(Records contained in a dataset)
++++
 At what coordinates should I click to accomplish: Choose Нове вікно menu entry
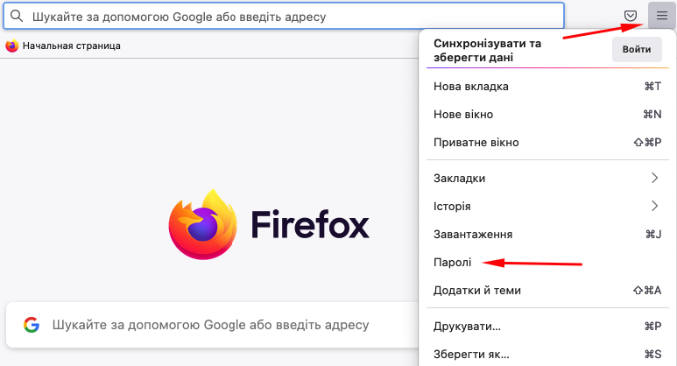pos(463,115)
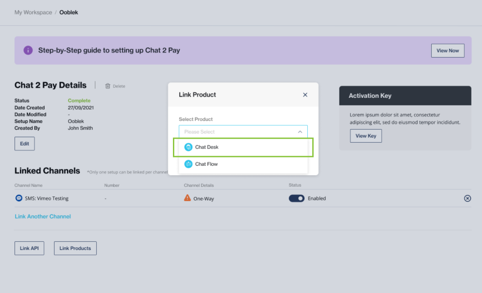
Task: Click the orange One-Way warning icon
Action: click(187, 198)
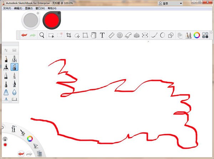The height and width of the screenshot is (159, 214).
Task: Enable the Symmetry tool
Action: 144,35
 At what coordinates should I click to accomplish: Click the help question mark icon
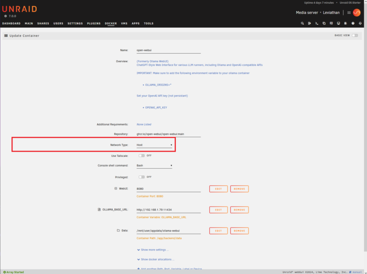[x=353, y=23]
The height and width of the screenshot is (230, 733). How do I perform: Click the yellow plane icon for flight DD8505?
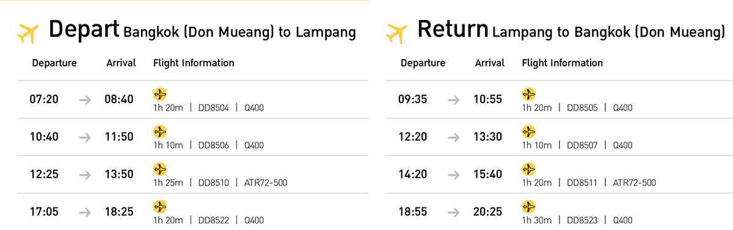coord(528,94)
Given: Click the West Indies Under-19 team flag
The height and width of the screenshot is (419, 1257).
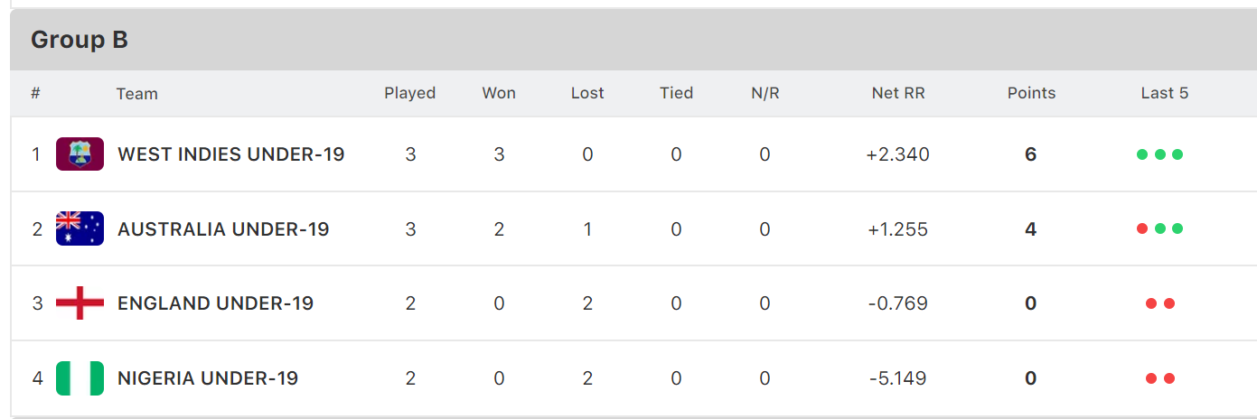Looking at the screenshot, I should (80, 154).
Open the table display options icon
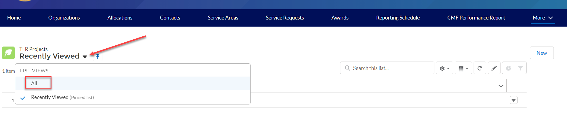The width and height of the screenshot is (567, 133). pos(463,68)
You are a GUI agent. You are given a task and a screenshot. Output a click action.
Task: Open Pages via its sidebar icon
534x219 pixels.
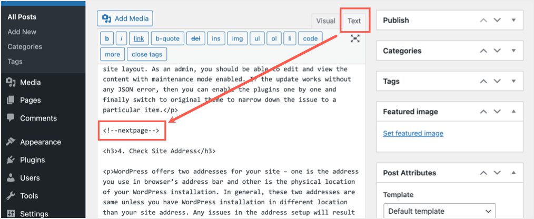11,100
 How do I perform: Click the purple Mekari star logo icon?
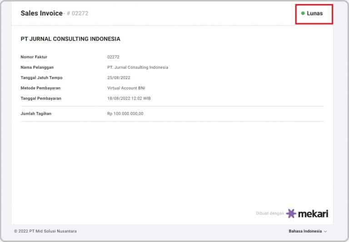(291, 213)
++++
_Task prompt:_
Restate each record from above word for word, excluding any picture it holds.

_Solution for this exercise:_
 At what coordinates should I click to accomplish: Choose Нове вікно menu entry
pos(463,115)
Task: Click the orange One-Way warning icon
Action: click(187, 198)
The height and width of the screenshot is (159, 214).
Task: Enable the Symmetry tool
Action: 144,35
 At what coordinates should I click to accomplish: Click the help question mark icon
[x=353, y=23]
The height and width of the screenshot is (230, 733). How do I perform: Click the yellow plane icon for flight DD8505?
coord(528,94)
Given: Click the West Indies Under-19 team flag
The height and width of the screenshot is (419, 1257).
Looking at the screenshot, I should (80, 154).
Open the table display options icon
The width and height of the screenshot is (567, 133). pos(463,68)
You are a GUI agent. You are given a task and a screenshot. Output a click action.
Task: Open Pages via its sidebar icon
534x219 pixels.
11,100
 How do I perform: Click the purple Mekari star logo icon?
(291, 213)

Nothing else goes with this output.